— START Data for the task —

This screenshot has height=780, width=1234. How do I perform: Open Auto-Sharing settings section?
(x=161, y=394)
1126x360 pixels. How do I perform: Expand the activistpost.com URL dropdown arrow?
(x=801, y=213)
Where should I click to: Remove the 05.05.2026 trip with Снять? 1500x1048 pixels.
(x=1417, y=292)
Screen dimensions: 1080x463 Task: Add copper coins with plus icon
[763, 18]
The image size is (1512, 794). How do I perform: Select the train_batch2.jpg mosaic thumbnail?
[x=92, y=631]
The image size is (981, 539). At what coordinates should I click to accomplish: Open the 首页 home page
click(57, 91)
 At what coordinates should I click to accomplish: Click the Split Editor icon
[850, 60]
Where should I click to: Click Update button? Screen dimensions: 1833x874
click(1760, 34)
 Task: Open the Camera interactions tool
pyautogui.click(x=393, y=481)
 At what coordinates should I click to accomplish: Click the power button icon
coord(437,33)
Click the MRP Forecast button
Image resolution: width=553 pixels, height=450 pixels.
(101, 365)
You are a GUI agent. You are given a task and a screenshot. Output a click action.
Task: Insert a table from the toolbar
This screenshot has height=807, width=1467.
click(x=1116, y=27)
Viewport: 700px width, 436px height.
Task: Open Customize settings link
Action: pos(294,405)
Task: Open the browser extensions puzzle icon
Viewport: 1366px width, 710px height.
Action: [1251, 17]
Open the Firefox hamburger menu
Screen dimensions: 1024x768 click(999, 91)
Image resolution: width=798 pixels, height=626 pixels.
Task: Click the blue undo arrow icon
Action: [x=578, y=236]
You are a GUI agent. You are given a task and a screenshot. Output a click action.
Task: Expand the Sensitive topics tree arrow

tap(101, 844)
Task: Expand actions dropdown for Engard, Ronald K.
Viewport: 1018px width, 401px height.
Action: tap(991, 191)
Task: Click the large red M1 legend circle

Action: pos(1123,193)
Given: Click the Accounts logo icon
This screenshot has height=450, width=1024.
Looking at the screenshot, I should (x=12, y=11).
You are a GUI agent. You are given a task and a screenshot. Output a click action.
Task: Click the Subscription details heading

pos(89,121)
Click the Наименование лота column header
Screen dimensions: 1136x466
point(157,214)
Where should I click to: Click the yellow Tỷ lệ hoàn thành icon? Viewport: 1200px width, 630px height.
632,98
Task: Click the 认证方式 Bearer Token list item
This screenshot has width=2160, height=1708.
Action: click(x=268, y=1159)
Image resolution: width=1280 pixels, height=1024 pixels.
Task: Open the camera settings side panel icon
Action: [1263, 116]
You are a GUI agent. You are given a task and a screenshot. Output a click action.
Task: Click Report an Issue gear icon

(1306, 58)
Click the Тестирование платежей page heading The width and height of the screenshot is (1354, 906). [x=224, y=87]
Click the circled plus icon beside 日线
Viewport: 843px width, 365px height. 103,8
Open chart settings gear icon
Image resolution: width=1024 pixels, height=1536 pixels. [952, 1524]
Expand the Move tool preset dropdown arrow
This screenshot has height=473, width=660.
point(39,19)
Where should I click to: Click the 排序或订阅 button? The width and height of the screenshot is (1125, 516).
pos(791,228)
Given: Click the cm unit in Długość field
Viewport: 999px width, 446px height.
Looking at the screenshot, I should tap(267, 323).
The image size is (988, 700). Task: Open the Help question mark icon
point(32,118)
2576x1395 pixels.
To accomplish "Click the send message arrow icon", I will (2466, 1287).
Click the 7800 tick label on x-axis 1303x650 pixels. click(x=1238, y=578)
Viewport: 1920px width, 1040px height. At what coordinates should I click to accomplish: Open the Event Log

— END Data for the task —

(Requirement) Please put every line of the records above into a Markdown table with two columns, Number and Line, numbering the rows in order and leaving out blank lines.

(Output)
| Number | Line |
|---|---|
| 1 | This screenshot has height=780, width=1234. How do I perform: Open Auto-Sharing settings section? |
| 2 | (x=161, y=394) |
| 3 | 1126x360 pixels. How do I perform: Expand the activistpost.com URL dropdown arrow? |
| 4 | (x=801, y=213) |
| 5 | Where should I click to: Remove the 05.05.2026 trip with Снять? 1500x1048 pixels. |
| 6 | (x=1417, y=292) |
| 7 | Screen dimensions: 1080x463 Task: Add copper coins with plus icon |
| 8 | [763, 18] |
| 9 | The image size is (1512, 794). How do I perform: Select the train_batch2.jpg mosaic thumbnail? |
| 10 | [x=92, y=631] |
| 11 | The image size is (981, 539). At what coordinates should I click to accomplish: Open the 首页 home page |
| 12 | click(57, 91) |
| 13 |  At what coordinates should I click to accomplish: Click the Split Editor icon |
| 14 | [850, 60] |
| 15 | Where should I click to: Click Update button? Screen dimensions: 1833x874 |
| 16 | click(1760, 34) |
| 17 |  Task: Open the Camera interactions tool |
| 18 | pyautogui.click(x=393, y=481) |
| 19 |  At what coordinates should I click to accomplish: Click the power button icon |
| 20 | coord(437,33) |
| 21 | Click the MRP Forecast button |
| 22 | Image resolution: width=553 pixels, height=450 pixels. |
| 23 | (101, 365) |
| 24 | You are a GUI agent. You are given a task and a screenshot. Output a click action. |
| 25 | Task: Insert a table from the toolbar |
| 26 | This screenshot has height=807, width=1467. |
| 27 | click(x=1116, y=27) |
| 28 | Viewport: 700px width, 436px height. |
| 29 | Task: Open Customize settings link |
| 30 | Action: pos(294,405) |
| 31 | Task: Open the browser extensions puzzle icon |
| 32 | Viewport: 1366px width, 710px height. |
| 33 | Action: [1251, 17] |
| 34 | Open the Firefox hamburger menu |
| 35 | Screen dimensions: 1024x768 click(999, 91) |
| 36 | Image resolution: width=798 pixels, height=626 pixels. |
| 37 | Task: Click the blue undo arrow icon |
| 38 | Action: [x=578, y=236] |
| 39 | You are a GUI agent. You are given a task and a screenshot. Output a click action. |
| 40 | Task: Expand the Sensitive topics tree arrow |
| 41 | tap(101, 844) |
| 42 | Task: Expand actions dropdown for Engard, Ronald K. |
| 43 | Viewport: 1018px width, 401px height. |
| 44 | Action: tap(991, 191) |
| 45 | Task: Click the large red M1 legend circle |
| 46 | Action: pos(1123,193) |
| 47 | Given: Click the Accounts logo icon |
| 48 | This screenshot has height=450, width=1024. |
| 49 | Looking at the screenshot, I should (x=12, y=11). |
| 50 | You are a GUI agent. You are given a task and a screenshot. Output a click action. |
| 51 | Task: Click the Subscription details heading |
| 52 | pos(89,121) |
| 53 | Click the Наименование лота column header |
| 54 | Screen dimensions: 1136x466 |
| 55 | point(157,214) |
| 56 | Where should I click to: Click the yellow Tỷ lệ hoàn thành icon? Viewport: 1200px width, 630px height. |
| 57 | 632,98 |
| 58 | Task: Click the 认证方式 Bearer Token list item |
| 59 | This screenshot has width=2160, height=1708. |
| 60 | Action: click(x=268, y=1159) |
| 61 | Image resolution: width=1280 pixels, height=1024 pixels. |
| 62 | Task: Open the camera settings side panel icon |
| 63 | Action: [1263, 116] |
| 64 | You are a GUI agent. You are given a task and a screenshot. Output a click action. |
| 65 | Task: Click Report an Issue gear icon |
| 66 | (1306, 58) |
| 67 | Click the Тестирование платежей page heading The width and height of the screenshot is (1354, 906). [x=224, y=87] |
| 68 | Click the circled plus icon beside 日线 |
| 69 | Viewport: 843px width, 365px height. 103,8 |
| 70 | Open chart settings gear icon |
| 71 | Image resolution: width=1024 pixels, height=1536 pixels. [952, 1524] |
| 72 | Expand the Move tool preset dropdown arrow |
| 73 | This screenshot has height=473, width=660. |
| 74 | point(39,19) |
| 75 | Where should I click to: Click the 排序或订阅 button? The width and height of the screenshot is (1125, 516). |
| 76 | pos(791,228) |
| 77 | Given: Click the cm unit in Długość field |
| 78 | Viewport: 999px width, 446px height. |
| 79 | Looking at the screenshot, I should tap(267, 323). |
| 80 | The image size is (988, 700). Task: Open the Help question mark icon |
| 81 | point(32,118) |
| 82 | 2576x1395 pixels. |
| 83 | To accomplish "Click the send message arrow icon", I will (2466, 1287). |
| 84 | Click the 7800 tick label on x-axis 1303x650 pixels. click(x=1238, y=578) |
| 85 | Viewport: 1920px width, 1040px height. At what coordinates should I click to accomplish: Open the Event Log |